Impende acentuar, neste ponto, como já ressaltado, que, em tema de Defensoria Pública, a Constituição outorgou, à União Federal, atribuição para fixar normas gerais pertinentes à organização, no plano local, dessa instituição (CF, art. 134, § 1º, c/c o art. 24, XIII), reservando, aos Estados-membros, o exercício da competência suplementar, respeitadas, no entanto, as diretrizes básicas estabelecidas na legislação fundamental ou de princípios, consubstanciada, instrumentalmente, na Lei Complementar nº 80/94, que fixa as bases essenciais, de aplicação nacional, definidoras dos requisitos mínimos de investidura nos cargos de Defensor Público-Geral do Estado, de seu substituto e do Corregedor-Geral da Defensoria Pública dos Estados-membros, fazendo-o mediante regras que possuem o seguinte conteúdo:

Art. 99. A Defensoria Pública do Estado tem por chefe o Defensor Público-Geral, nomeado pelo Governador do Estado, dentre integrantes da carreira maiores de trinta e cinco anos, na forma disciplinada pela legislação estadual.

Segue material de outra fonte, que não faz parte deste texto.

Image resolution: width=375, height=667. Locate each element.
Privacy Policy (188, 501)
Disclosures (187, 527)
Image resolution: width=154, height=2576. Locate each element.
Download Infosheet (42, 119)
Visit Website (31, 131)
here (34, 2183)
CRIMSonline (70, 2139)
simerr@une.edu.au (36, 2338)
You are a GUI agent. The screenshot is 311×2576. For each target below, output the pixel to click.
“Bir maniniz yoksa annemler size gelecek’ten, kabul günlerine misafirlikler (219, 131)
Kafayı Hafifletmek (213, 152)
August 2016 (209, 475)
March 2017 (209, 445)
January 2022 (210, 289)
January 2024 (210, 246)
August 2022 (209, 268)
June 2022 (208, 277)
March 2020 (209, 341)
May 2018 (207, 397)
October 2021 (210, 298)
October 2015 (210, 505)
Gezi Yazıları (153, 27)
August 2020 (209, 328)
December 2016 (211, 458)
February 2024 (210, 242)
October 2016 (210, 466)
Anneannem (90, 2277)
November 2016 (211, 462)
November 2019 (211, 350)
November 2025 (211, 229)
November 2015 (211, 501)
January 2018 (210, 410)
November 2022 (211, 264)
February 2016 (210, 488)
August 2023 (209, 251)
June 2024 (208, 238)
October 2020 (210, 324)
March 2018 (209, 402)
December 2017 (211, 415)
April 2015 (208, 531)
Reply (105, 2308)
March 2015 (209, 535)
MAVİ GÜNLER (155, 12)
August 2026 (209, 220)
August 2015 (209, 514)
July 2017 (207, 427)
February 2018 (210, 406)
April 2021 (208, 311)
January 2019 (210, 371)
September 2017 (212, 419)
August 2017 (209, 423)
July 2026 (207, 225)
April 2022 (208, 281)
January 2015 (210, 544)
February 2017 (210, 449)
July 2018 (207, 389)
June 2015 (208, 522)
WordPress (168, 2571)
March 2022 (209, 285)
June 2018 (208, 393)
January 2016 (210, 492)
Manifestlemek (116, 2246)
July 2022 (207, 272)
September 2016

§ 1º O Defensor Público-Geral será substituído em suas faltas, licenças, férias e impedimentos pelo Subdefensor Público-Geral, nomeado pelo Governador do Estado, dentre os integrantes da carreira, na forma da legislação estadual.

……………………………………………

Art. 104. A Corregedoria-Geral é exercida pelo Corregedor-Geral, indicado dentre os integrantes da classe mais elevada da carreira em lista sêxtupla formada pelo Conselho Superior, e nomeado pelo Governador do Estado, para mandato de dois anos.” (grifei)

Ocorre, no entanto, como precedentemente assinalado, que a legislação estadual ora questionada estabeleceu normas frontalmente contrárias aos critérios mínimos legitimamente veiculados, em sede de normas gerais, pela União Federal, por efeito de expressa outorga fundada no § 1º do art. 134 da Constituição da República, culminando, assim, o diploma legislativo local, por ofender, diretamente, o próprio texto da Carta Política.

Torna-se oportuno relembrar, neste ponto, ante a extrema pertinência de suas observações, o magistério doutrinário de TERCIO SAMPAIO FERRAZ JUNIOR (“Normas Gerais e Competência Concorrente”, “in” Revista Trimestral de Direito Público, nº 7/1994, p. 19, item n. 12, Malheiros):

A competência suplementar não se confunde com o exercício da competência plena ‘para atender a suas peculiaridades’ conforme consta do § 2º, que é competência para editar normas gerais eventualmente concorrentes. Se assim fosse, o § 3º seria inútil ou o § 3º tornaria inútil o § 2º. (…) Isto nos leva a concluir que a competência suplementar não é para a edição de legislação concorrente, mas para a edição de legislação decorrente, que é uma legislação de regulamentação, portanto, de normas gerais que regulam situações já configuradas na legislação federal e às quais não se aplica o disposto no § 4º (ineficácia por superveniência de legislação federal), posto que, com elas, não concorrem (se concorrem, podem ser declaradas inconstitucionais). É, pois, competência que se exerce à luz de normas gerais da União e não à falta delas.” (grifei)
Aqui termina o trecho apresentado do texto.